The first section focuses on traditional portraiture, showcasing images where the subject is clearly visible, centrally framed and identifiable to the viewer. The second part transitions into work by artists who embrace a more vernacular style, capturing candid moments between two subjects. These images elicit a sense of intimacy and tend to capture more of an emotional response. The third section of the exhibition navigates through themes of connection and caring. The photos offer deeper insight into its meaning and ask us to explore the connection between the subjects through their perceived interaction. The fourth and final section takes a second look at the concept of a double portrait through unconventional examples. These include reflections in mirrors, photos-within-photos and works of obscured, fragmented depictions. It’s here where the traditional concept of portraiture is challenged and redefined.
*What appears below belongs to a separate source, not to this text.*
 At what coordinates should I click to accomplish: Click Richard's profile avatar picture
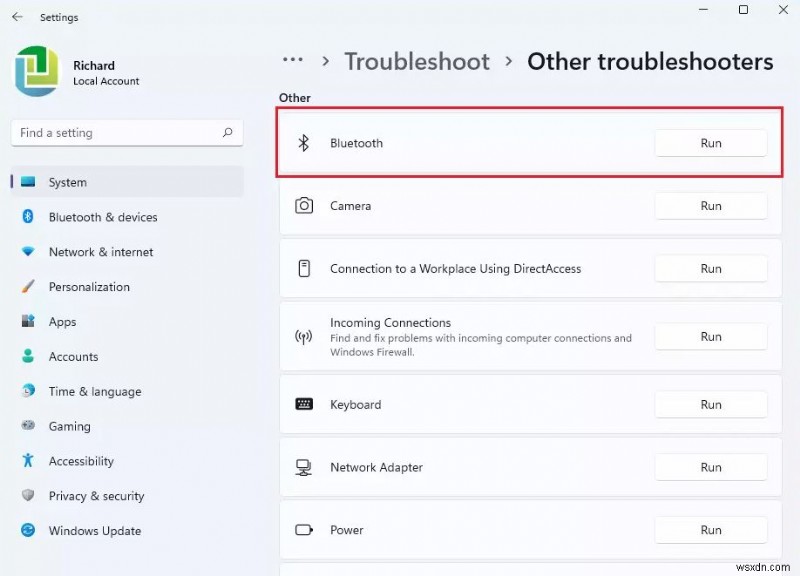[x=37, y=72]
Double Portraits was curated by VBMA Chief Curator Caitlin Swindell and organized by the Vero Beach Museum of Art with photographs on loan from the Collection of the Do Good Fund. Swindell offered a few insights into the work on view:
The more I sat with these images, the more they seemed to look back at me. There was a gravity in seeing two people—sometimes touching, sometimes apart—sharing a space with one another and, across time, with viewers. It reminded me that photography, at its best, preserves not only likenesses but relationships: the invisible threads between lives.
The portrait photograph, once a rare opportunity for self-presentation, has now become ubiquitous. When we pause to look at them, however, we are reminded that surrounding each likeness is a world of relationships and personal histories. This show explores both the complexity of life in the US South and the evolving language of photographic portraiture. The photographs included in Double Portraits date from the 1960s to the 2020s, covering the era in which the snapshot aesthetic—a movement that marked a turning point in photography’s embrace of the everyday—began taking shape to our present era of the photograph’s omnipresence.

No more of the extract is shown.